What must I not drop?
I once heard a story about juggling responsibilities that stuck with me. Imagine all the things you’re holding—family, career, health, friendship, sleep, laundry, that one unopened Amazon box—as marbles in the air. Some are glass, and some are plastic.
Plastic ones? They can fall. They’ll bounce. They might get a scuff.
Glass ones? They’re fragile. They matter deeply. They must not drop.
The trick isn’t to juggle everything perfectly. The trick is knowing which marbles are glass right now.
Here’s the hard part
We’re often taught that dropping any ball is failure. Especially as women, we absorb the message that we’re supposed to be effortlessly excelling at work while packing the perfect lunches and replying to emails with grace and emojis. And when we can’t (because nobody can)—guilt creeps in.
But what if that guilt isn’t a sign you’re doing something wrong?
What if it’s a sign that your expectations have been distorted?
You’re not failing. You’re prioritizing. That’s a strength, not a shortcoming.
Instead of “Am I giving 100%?”
Try asking: “What are my glass marbles today?”
It might be:
- Being fully present for your child’s dance recital (glass)
- Responding to work emails within 24 hours instead of 2 hours (plastic)
- Making it to your own doctor’s appointment (glass)
- Skipping homemade dinner and ordering takeout (plastic)
The answer will change day to day. And that’s okay. You get to reassess and re-center based on the season you’re in—not some impossible standard.

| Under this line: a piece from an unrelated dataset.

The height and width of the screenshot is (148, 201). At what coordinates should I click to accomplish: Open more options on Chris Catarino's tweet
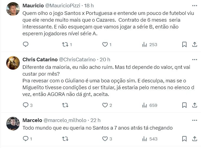tap(194, 60)
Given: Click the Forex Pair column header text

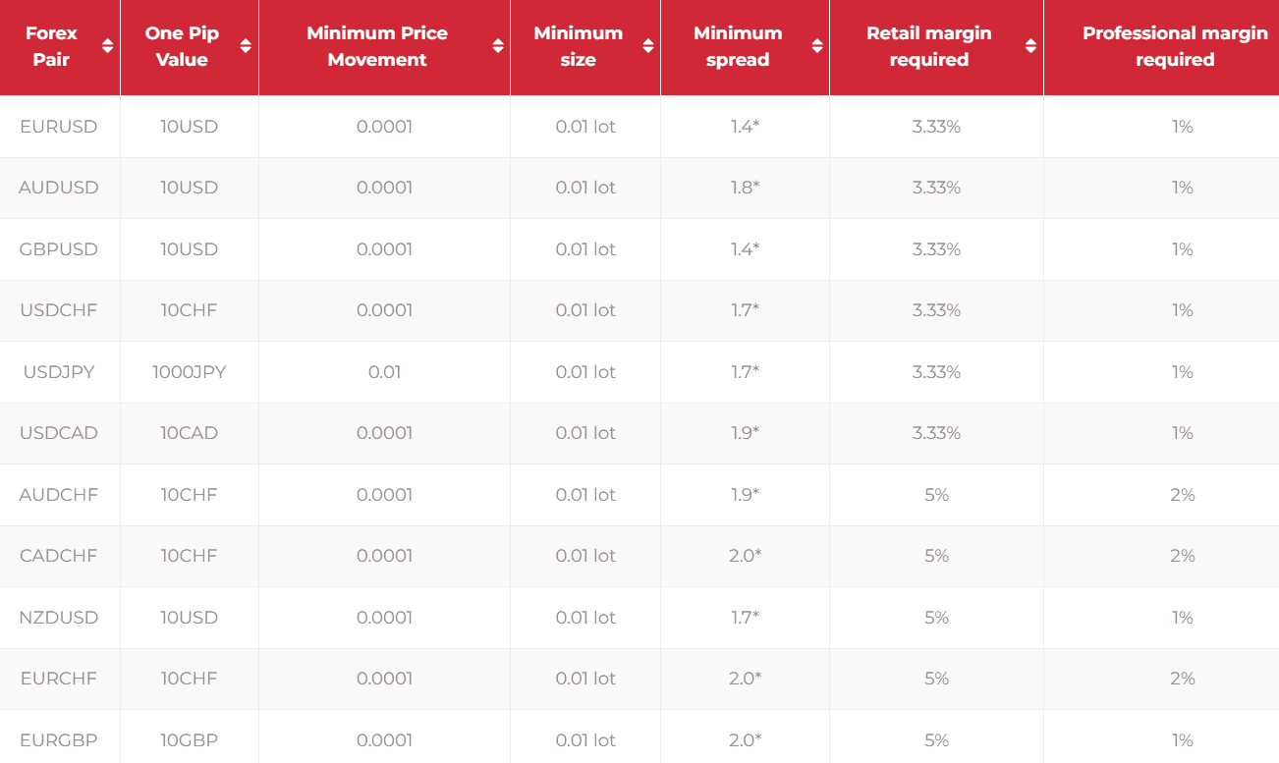Looking at the screenshot, I should pos(51,46).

Enough is a full sentence.
You are enough, even when you’re tired. Even when you drop balls (or, ahem, marbles). Especially when you’re honest about your limits.
So the next time you feel guilt creeping in about not doing it all, ask yourself gently: Am I protecting the marbles that matter most today?
If the answer is yes—even if just barely—then you’re doing enough.
Find more from Jamie here.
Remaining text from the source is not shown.